After Jerome Powell sent stocks into a downward spiral on Wednesday with his view that low inflation is expected to be 'transitory', surprising the market with its hawkish overtones, Fed Vice Chairman Richard Clarida has once again been brought in to offer a safely dovish counterpoint.
Adding his voice to a chorus of dovish Fed officials speaking on Friday, Clarida reassured markets that inflation expectations are "stable" and that there is presently "no need" for the Fed to change its policy stance at the moment. He also reintroduced one of the market's favorite words, saying the central bank could afford to be "patient" during his talk at the Hoover Institution Monetary Policy conference at Stanford University.
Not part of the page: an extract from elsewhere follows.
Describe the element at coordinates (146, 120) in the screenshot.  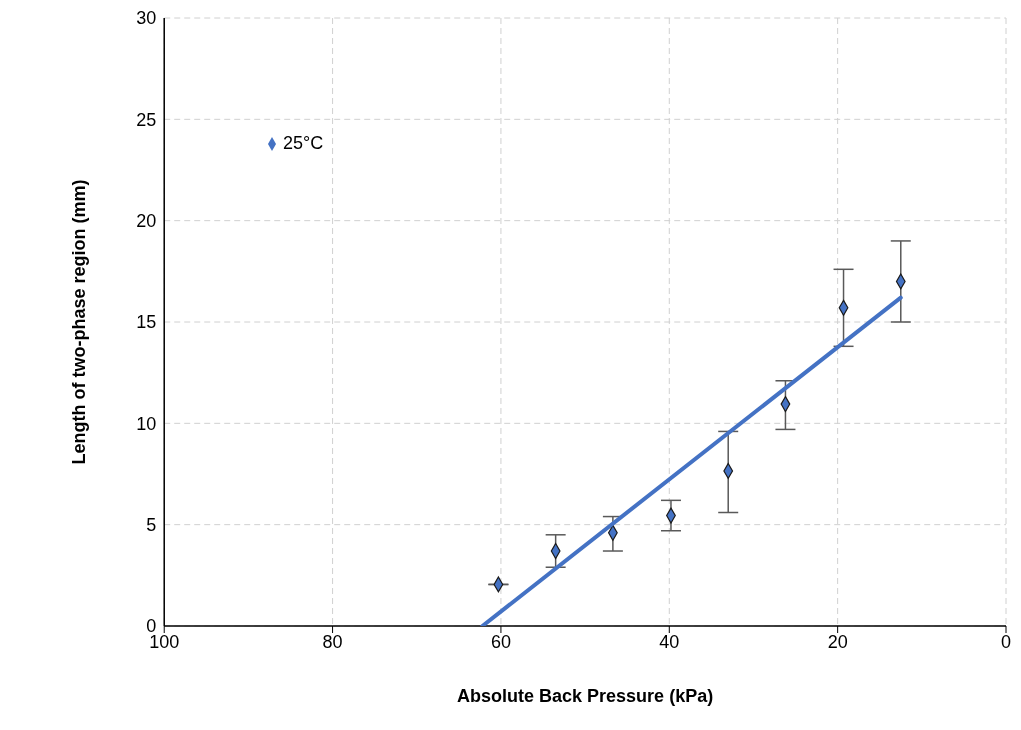
I see `y-tick-label: 25` at that location.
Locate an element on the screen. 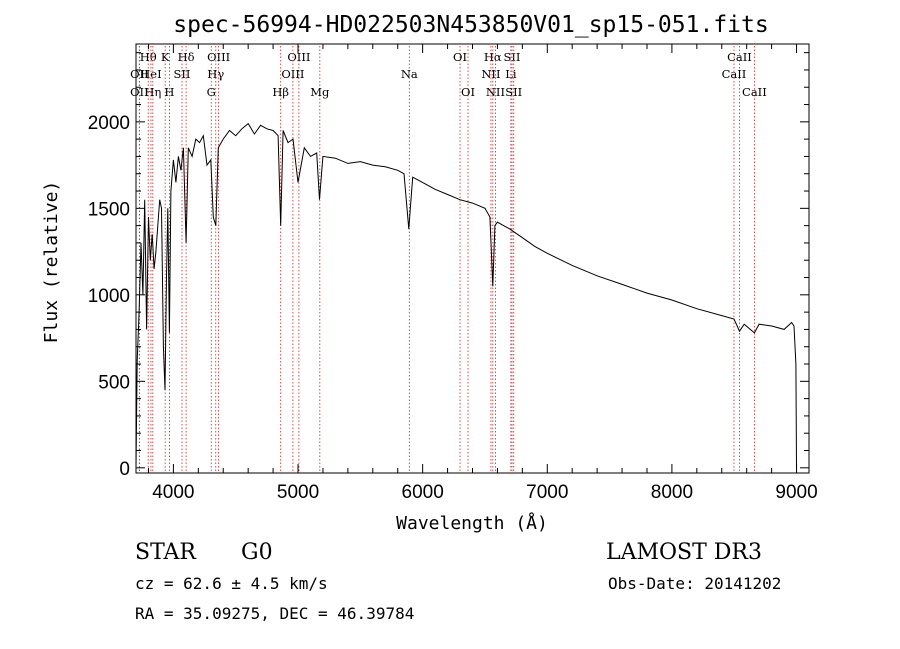 Image resolution: width=900 pixels, height=649 pixels. line-marker-label: K is located at coordinates (166, 57).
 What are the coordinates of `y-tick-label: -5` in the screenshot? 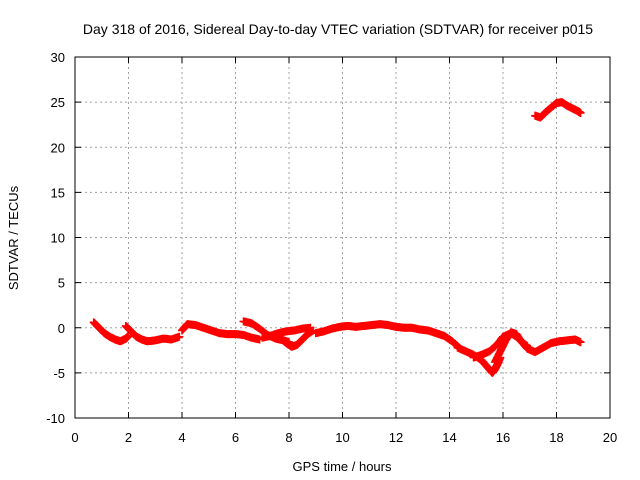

Clarida affirmed that the economy is strong and interest rates are at 'neutral' - the level that is neither stimulative or restrictive for growth (which would still seem to cut against Trump's - and now the market's - hopes that the central bank might pursue a 'corrective' rate cut later this year).
Clarida later added that he doesn't see evidence of a looming recession.
On the face of it, Clarida's comments don't offer much new:
- CLARIDA: INFLATION PRESSURES MUTED, EXPECTED INFLATION STABLE
- CLARIDA: WE'LL WEIGH `WHAT, IF ANY, FURTHER ADJUSTMENTS' NEEDED
- CLARIDA: FED FUNDS RATE NOW IN RANGE OF NEUTRAL ESTIMATES
- CLARIDA SAYS FED CAN AFFORD TO BE DATA DEPENDENT
- FED'S CLARIDA SAYS U.S. ECONOMY IS IN A `VERY GOOD PLACE'
With stocks already in rally mode, Clarida's comments didn't elicit much of a reaction.
Though at least where rate-expectations are concerned, it appears the dovish offensive is having the desired effect.
On another note, analysts pointed out that New York Fed President John Williams released a paper that sounded 'pretty darn dovish':
This paper uses a standard New Keynesian model to analyze the effects and implementation of various monetary policy frameworks in the presence of a low natural rate of interest and a lower bound on interest rates. Under a standard inflation-targeting approach, inflation expectations will be anchored at a level below the inflation target, which in turn exacerbates the deleterious effects of the lower bound on the economy. Two key themes emerge from our analysis. First, the central bank can eliminate this problem of a downward bias in inflation expectations by following an average-inflation targeting framework that aims for above-target inflation during periods when policy is unconstrained. Second, dynamic strategies that raise inflation expectations by keeping interest rates “lower for longer” after periods of low inflation can both anchor expectations at the target level and further reduce the effects of the lower bound on the economy. Both of those "key themes" appear to argue for low interest rates, which probably explains the bid to fixed income.